Heat and the Heartbeat of the City:
central park climate change in sound

According to a 1999 report published by the Environmental Defense Fund, New York City will be dramatically impacted by global warming in the near future. Average temperatures in New York could increase by one to four degrees fahrenheit by 2030, and up to ten degrees by 2100. The impacts of these changes on this major metropolitan area will be great (see the Metropolitan East Coast Assessment)
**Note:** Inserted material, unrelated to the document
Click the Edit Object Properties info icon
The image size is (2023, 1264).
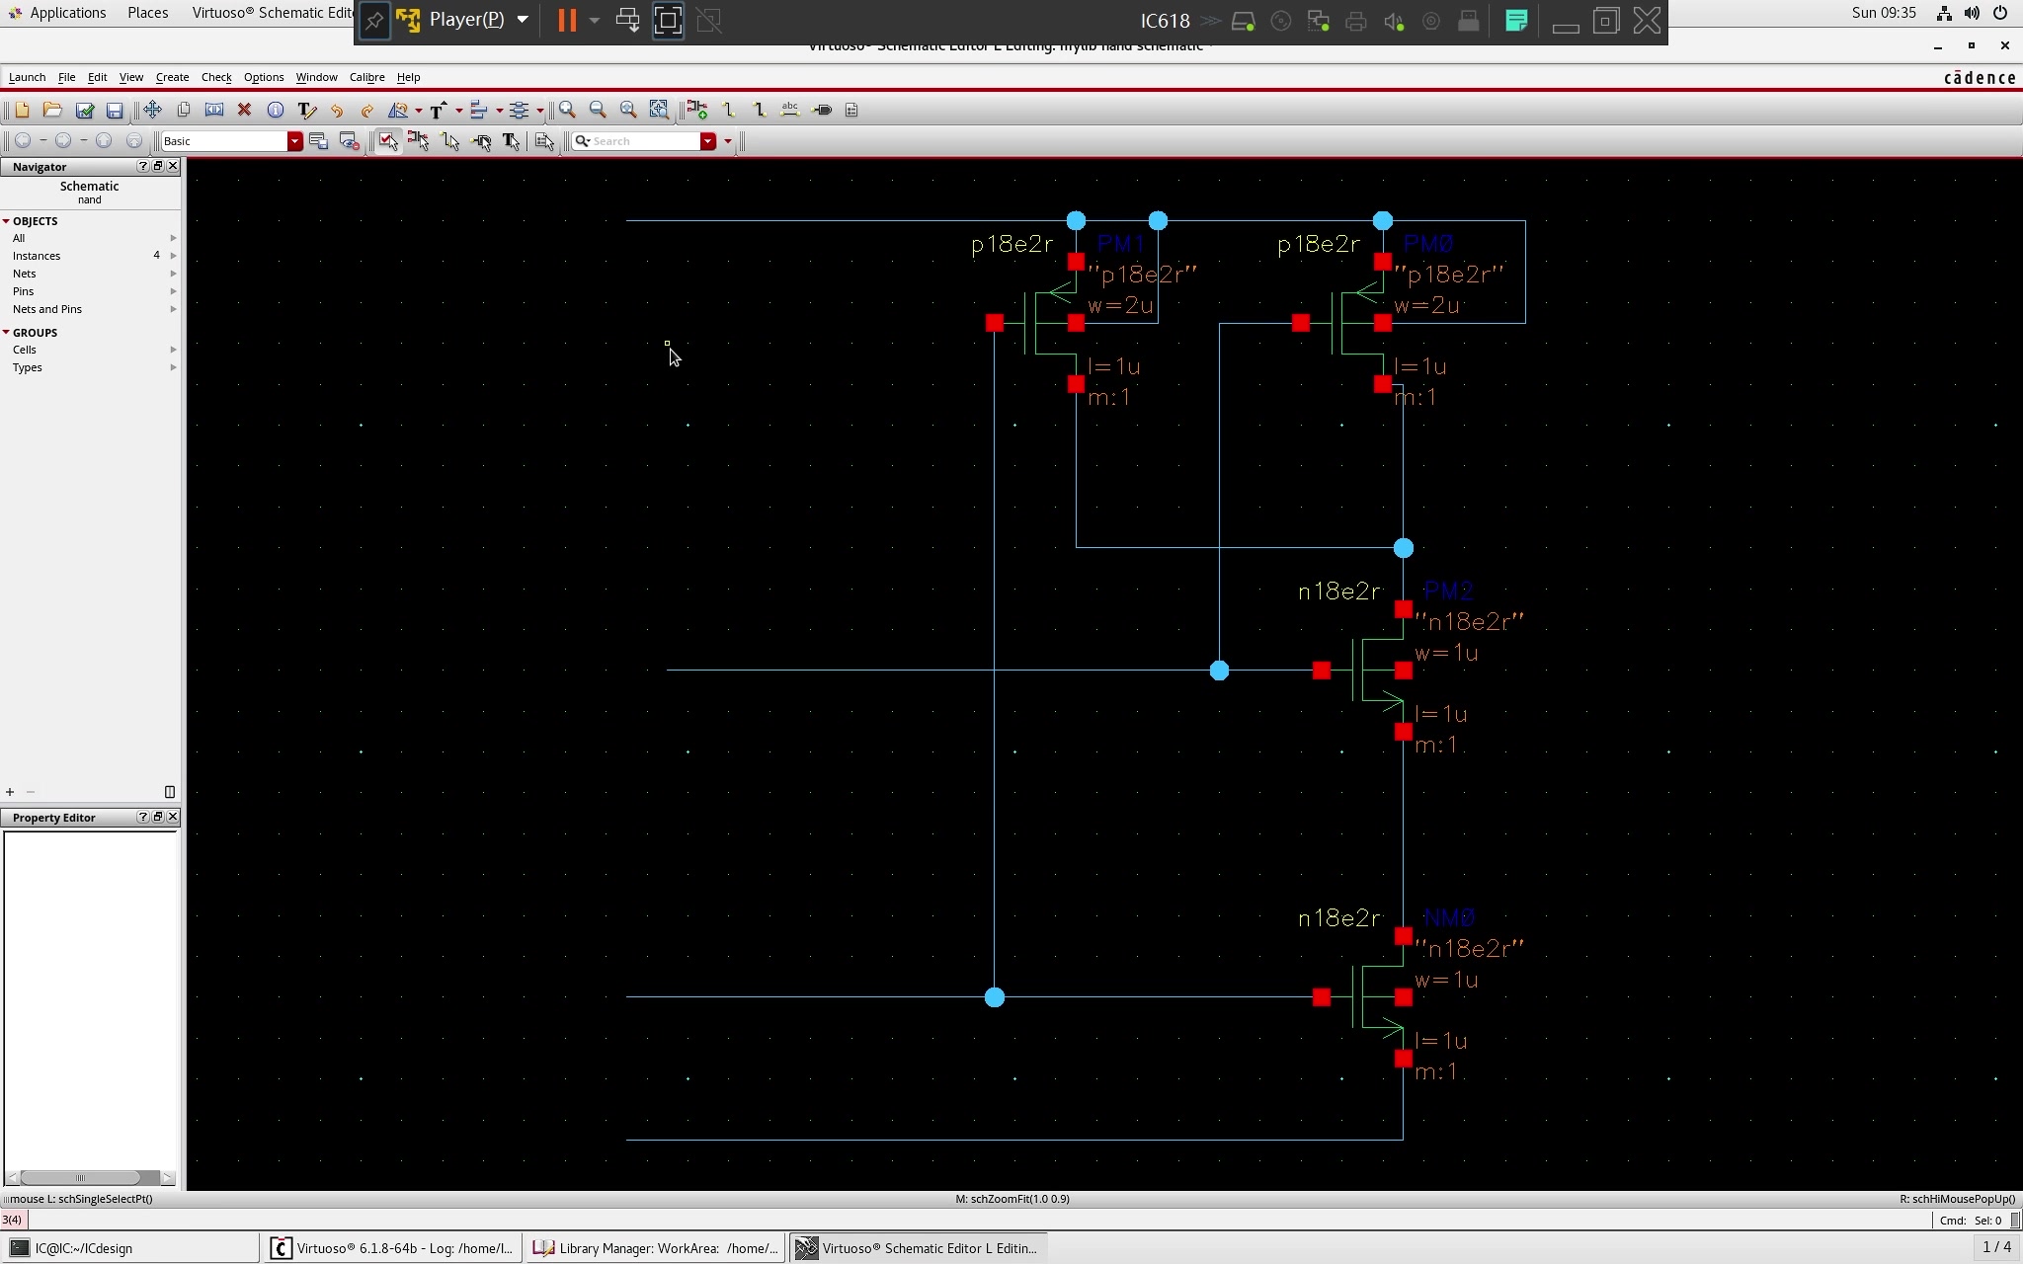276,110
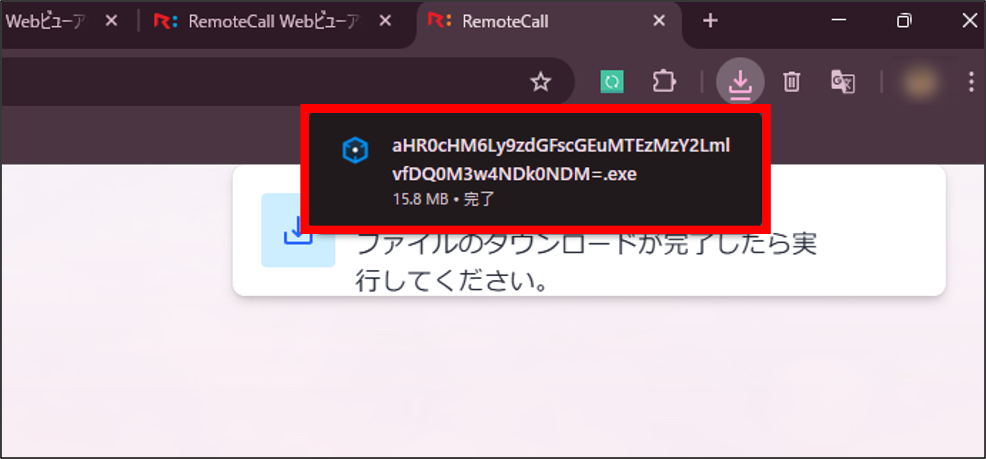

This site presents a series of sonifications (musical compositions created by directly translating data to sound) that illustrate these dramatic changes focusing on the heart of New York City and one of the city's first locations for climate monitoring, Central Park. As you listen to the compositions, you will travel forward in time at an accelerated pace and experience an intensification of heat in sound.

scientific collaborators:
Cynthia Rosenzweig, David Rind, and Richard Goldberg, NASA Goddard Institute for Space Studies and Columbia University

artistic collaborator:
Andrea Polli, Associate Professor of Integrated Media Arts, Hunter College

 

collaborator bios:
Andrea Polli 's art work resides in the intersection between art and science, and she has developed projects related to perception and cognition, complexity science, and human behavior. Her projects are hybrids that feed into multiple areas of research and her work often offers new ‘readings’ of data produced by natural systems that bring to light unfamiliar aspects of the information. Projects she has created include a 1992 system using the Lorenz attractor as a structure to guide human/computer musical improvisation and a long-running performance project started in 1996, Intuitive Ocusonics, a system for performing sound using eye movements. She currently works in collaboration with meteorological and environmental scientists to develop systems for understanding storms and climate through sound, and a recent collaboration with Dr. Glenn Van Knowe, a lead scientist at MESO, called Atmospherics/Weather Works presents a spatialized sonification of highly detailed models of storms that devastated the New York area. More information at www.andreapolli.com

Dr. Cynthia Rosenzweig is a Senior Research Scientist at the NASA Goddard Institute for Space Studies, where she is the leader of the Climate Impacts Group. She is a Senior Research Scientist at the Columbia University Earth Institute and a Professor of Environmental Sciences at Barnard College. A recipient of a 2001 Guggenheim Fellowship, Dr. Rosenzweig focuses her research on the impacts of climate variability and change on systems and sectors at regional, national, and global scales. She is the Co-Leader of the Metropolitan East Coast Regional Assessment of the Potential Consequences of Climate Variability and Change (MEC), a study of how New York City and environs are likely to be affected by global climate change and how the city can prepare to adapt to changing climate conditions. A Convening Lead Author of the Intergovernmental Panel on Climate Change, Dr. Rosenzweig has led numerous national and international studies and published over 100 scientific articles and reports.